It’s a basic principle of taxation that the code should not pick winners and losers or discriminate unfairly against certain classes of taxpayers. 

That principle is being violated today for a newly legalized industry–cannabis dispensaries.  Unlike any other business type in the country, these firms and these firms alone are not free to deduct “ordinary and necessary” business expenses like wages, equipment, and rent.

In an attempt to deny tax deductions connected to the illegal drug income of street dealers, Congress accidentally imposed a gross receipts tax on legal cannabis dispensaries a generation later.

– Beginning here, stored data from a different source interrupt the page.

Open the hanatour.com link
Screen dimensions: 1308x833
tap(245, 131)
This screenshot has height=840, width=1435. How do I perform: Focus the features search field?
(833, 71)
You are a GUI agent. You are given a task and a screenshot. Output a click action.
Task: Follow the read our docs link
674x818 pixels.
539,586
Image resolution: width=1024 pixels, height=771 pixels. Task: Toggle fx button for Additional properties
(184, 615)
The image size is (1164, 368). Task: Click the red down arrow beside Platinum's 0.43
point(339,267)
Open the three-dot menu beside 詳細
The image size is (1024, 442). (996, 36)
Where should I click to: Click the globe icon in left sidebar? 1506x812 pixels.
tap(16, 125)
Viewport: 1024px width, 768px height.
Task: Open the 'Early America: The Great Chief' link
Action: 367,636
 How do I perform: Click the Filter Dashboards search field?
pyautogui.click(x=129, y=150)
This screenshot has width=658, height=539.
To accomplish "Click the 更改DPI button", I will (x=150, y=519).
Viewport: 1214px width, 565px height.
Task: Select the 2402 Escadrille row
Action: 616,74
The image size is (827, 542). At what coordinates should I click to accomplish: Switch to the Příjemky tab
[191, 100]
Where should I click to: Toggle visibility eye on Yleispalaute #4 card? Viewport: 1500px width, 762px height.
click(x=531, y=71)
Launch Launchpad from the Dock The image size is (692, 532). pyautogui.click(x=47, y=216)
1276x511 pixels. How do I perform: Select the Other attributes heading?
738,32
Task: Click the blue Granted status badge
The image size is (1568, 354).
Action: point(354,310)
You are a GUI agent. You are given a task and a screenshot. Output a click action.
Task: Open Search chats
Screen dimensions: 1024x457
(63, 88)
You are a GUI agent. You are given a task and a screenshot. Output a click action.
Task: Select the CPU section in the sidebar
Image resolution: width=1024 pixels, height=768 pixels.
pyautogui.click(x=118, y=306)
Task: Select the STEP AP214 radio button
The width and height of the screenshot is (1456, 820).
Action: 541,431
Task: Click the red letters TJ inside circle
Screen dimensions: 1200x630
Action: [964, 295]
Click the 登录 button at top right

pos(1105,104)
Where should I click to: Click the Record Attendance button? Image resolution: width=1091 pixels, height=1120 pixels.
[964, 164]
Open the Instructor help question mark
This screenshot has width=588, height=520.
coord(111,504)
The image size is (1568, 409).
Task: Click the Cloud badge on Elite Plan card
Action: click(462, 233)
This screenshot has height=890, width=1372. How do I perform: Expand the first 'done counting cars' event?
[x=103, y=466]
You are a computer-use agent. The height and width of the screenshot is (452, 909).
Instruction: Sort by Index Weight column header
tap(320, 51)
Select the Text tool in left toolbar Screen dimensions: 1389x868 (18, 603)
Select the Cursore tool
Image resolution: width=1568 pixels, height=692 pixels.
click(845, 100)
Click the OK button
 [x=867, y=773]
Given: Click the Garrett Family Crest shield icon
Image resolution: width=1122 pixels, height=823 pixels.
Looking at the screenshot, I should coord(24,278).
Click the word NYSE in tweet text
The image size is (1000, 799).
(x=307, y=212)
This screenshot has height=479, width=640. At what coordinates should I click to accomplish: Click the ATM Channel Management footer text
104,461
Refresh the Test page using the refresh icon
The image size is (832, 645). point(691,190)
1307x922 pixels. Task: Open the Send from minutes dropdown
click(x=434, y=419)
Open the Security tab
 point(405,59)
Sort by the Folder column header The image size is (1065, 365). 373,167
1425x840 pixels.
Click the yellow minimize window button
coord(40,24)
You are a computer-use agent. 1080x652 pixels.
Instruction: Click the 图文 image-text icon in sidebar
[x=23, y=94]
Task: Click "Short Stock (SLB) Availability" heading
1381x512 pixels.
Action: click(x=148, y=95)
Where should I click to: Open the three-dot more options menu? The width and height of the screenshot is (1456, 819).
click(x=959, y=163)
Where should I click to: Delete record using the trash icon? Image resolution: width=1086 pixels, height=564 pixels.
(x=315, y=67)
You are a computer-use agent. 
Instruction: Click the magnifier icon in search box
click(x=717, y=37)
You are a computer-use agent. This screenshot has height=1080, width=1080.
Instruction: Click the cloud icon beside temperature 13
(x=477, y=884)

At a press conference last week, ATR President Grover Norquist called for action to address this discrepancy. Norquist was joined by members of Congress including Rep. Earl Blumenauer (D-Ore.), Rep. Jared Polis (D-Colo.) and Rep. Denny Heck (D-Wash.)

This problem can be addressed by passing H.R. 1855 and S.987, the “Small Business Tax Equity Act of 2015,” sponsored by Congressman Blumenauer and Senator Ron Wyden (D-Ore.). ATR supports this legislation – it is good tax policy and should be cosponsored by all Members of Congress.

There is no reason why the tax code should deny business expenses to legitimate businesses established under state law. The result is an arbitrary and punitive situation where legal employers face very high average effective tax rates that Congress never sought to impose on businesses.